There is a certain irony in naming Carlo Acutis the patron of the internet and praising him as our “cyber saint.” That he created a praiseworthy website is definite. That he made videos is certain. That he redeemed the technology around him—absolutely. But what was that technology?
Saint Carlo was born in 1991, the same year the internet was made public. He is called a millennial saint, indeed the first: Millennials can be roughly defined as those who grew up alongside the internet, who remember its “dial-up tones” as a sound of their youth. But as important is the year of Carlo’s death: 2006.
According to some biographers, Steve Jobs was a creative inspiration for Carlo. But Carlo did not live to see Jobs’ most impactful invention: the iPhone. Jobs pulled that bright, slick, little device from his pocket at the Macworld Expo in January 2007. There were smartphones prior to the iPhone, but they were clunky, difficult to use, and only a few people knew how to and desired to integrate them into their lives. None of them led to a cultural revolution. The iPhone did.
The iPhone made the app, QR codes, and digital tracking permanent cultural fixtures. It made a pocket computer the norm. With great success came imitation: In the same year, 2007, Google invented Android.
Just as there were smartphones before the iPhone, there were social media sites before Facebook. Remember MySpace? Friendster? Bebo, anyone? Rightly or wrongly, people used these early social media sites as freely chosen additions and aids to their effort to connect and communicate with others. We could all imagine a world without them. Then, in December 2006, just two months after the death of Saint Carlo, Facebook made its public launch. The world was shunted onto a very different track. Social media became not simply a fun addition but a genuine competitor to life and community offline.
Carlo’s internet use is a part of his spiritual genius, which we can turn to as an example.
There were other monumental digital inventions the year after Saint Carlo died. In 2007, VMware began inventing the necessary components to produce cloud computing; Hadoop began doing the same to produce the capacity for big data; David Ferrucci led a team at IBM’s Watson Research Center in New York that built a cognitive computer called Watson, which they described as “a special-purpose computer system designed to push the envelope on deep question and answering, deep analytics, and the computer’s understanding of natural language.” It was the first computer combining machine learning and artificial intelligence, the forerunner to ChatGPT. Satoshi Nakamoto, the pseudonymous inventor of Bitcoin, claims to have begun working on the blockchain network in 2007.
Most of us would struggle for a moment to think about what the internet would be like without these inventions. Considering the internet without AI may already take us a minute. But what about an internet without social media? What is there without posting, tweeting, and consuming news and entertainment through a curated newsfeed? Without on-demand video and same-day e-commerce?

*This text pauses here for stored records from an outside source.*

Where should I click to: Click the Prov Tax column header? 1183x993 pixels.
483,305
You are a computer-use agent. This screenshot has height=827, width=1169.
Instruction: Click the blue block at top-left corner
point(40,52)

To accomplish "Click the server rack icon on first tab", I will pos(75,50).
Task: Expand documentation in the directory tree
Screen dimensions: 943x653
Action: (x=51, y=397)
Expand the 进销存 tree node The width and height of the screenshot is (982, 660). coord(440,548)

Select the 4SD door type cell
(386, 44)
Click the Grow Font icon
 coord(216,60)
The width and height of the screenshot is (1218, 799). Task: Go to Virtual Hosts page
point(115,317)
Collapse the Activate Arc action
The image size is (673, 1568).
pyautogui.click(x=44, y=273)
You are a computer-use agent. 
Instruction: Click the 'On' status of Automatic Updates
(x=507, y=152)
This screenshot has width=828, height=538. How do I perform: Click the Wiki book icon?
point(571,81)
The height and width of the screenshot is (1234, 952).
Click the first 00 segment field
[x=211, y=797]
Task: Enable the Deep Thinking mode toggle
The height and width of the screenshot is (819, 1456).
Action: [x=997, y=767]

What was life like before smartphones? Do we recall how patient we used to be? How many books we read? (None of which would have been on a screen. The e-book revolution took off with Amazon’s Kindle, which came out in—you guessed it—2007.)
Of course, to have access to the internet was one thing, but how the internet operated is another. In the 1990s and the early 2000s, the internet served as a digital bulletin board. It was transitioning from a text-based, research-oriented network with low dial-up speeds, limited multimedia content, and basic web design to what we now know. Saint Carlo’s own website is a good example of the basic, information-driven style of the time.
Saint Carlo died prior to what we might call the “totalizing” internet, an internet that seems poised and powerful enough to replace human goods—not just supplement them. He missed the cyberbullying epidemic. He missed the deliberately addictive social media design. He missed the massive growth in online pornography and universal access to it. He missed the total monetization of the internet and the phenomenon of content control.
Still, Carlo saw the threat of the totalizing internet. His mother famously told the world that Carlo, at fifteen years old, limited his gaming time to but an hour a week. Many now struggle to limit themselves to an hour a day. His favorite games—which were the most popular in 2006—were Super Mario and Pokémon. These games existed on disks, not platforms; they featured cartoons, not hyperrealistic people; they were still toys for kids, not lifestyles for adults. This was before the video game revolution of Zynga and Facebook gaming, before Fortnite and Call of Duty, fundamentally different types of games with radically different goals—maximized user engagement, addiction, and integration with human sociality. And yet Saint Carlo saw the possibility that digital technology could be weaponized against the fullness of human life in games that most of us today would label as harmless.
The Church has always had a bit of irony in naming patron saints, officially or unofficially. She called Saint Hubert the patron of hunting, despite the fact that he stopped hunting after his conversion to Christ. In fact, Saint John Paul II called Saint Isidore the patron of the internet; he was a theologian and scholar who died in 636. I think there is a similar irony in our new cyber saint. Carlo’s internet use is a part of his spiritual genius, which we can turn to as an example.
Saint Carlo’s simple use of the internet—such an unmistakably good use—stands in contrast to how we use it today. His simplicity is the guidance we need. In refraining from using the malicious, compromised aspects of the internet, we can still maintain it as a tool. The manner in which we can ensure that we take advantage of the internet, and not let it take advantage of us, may be found in the model of our first millennial saint.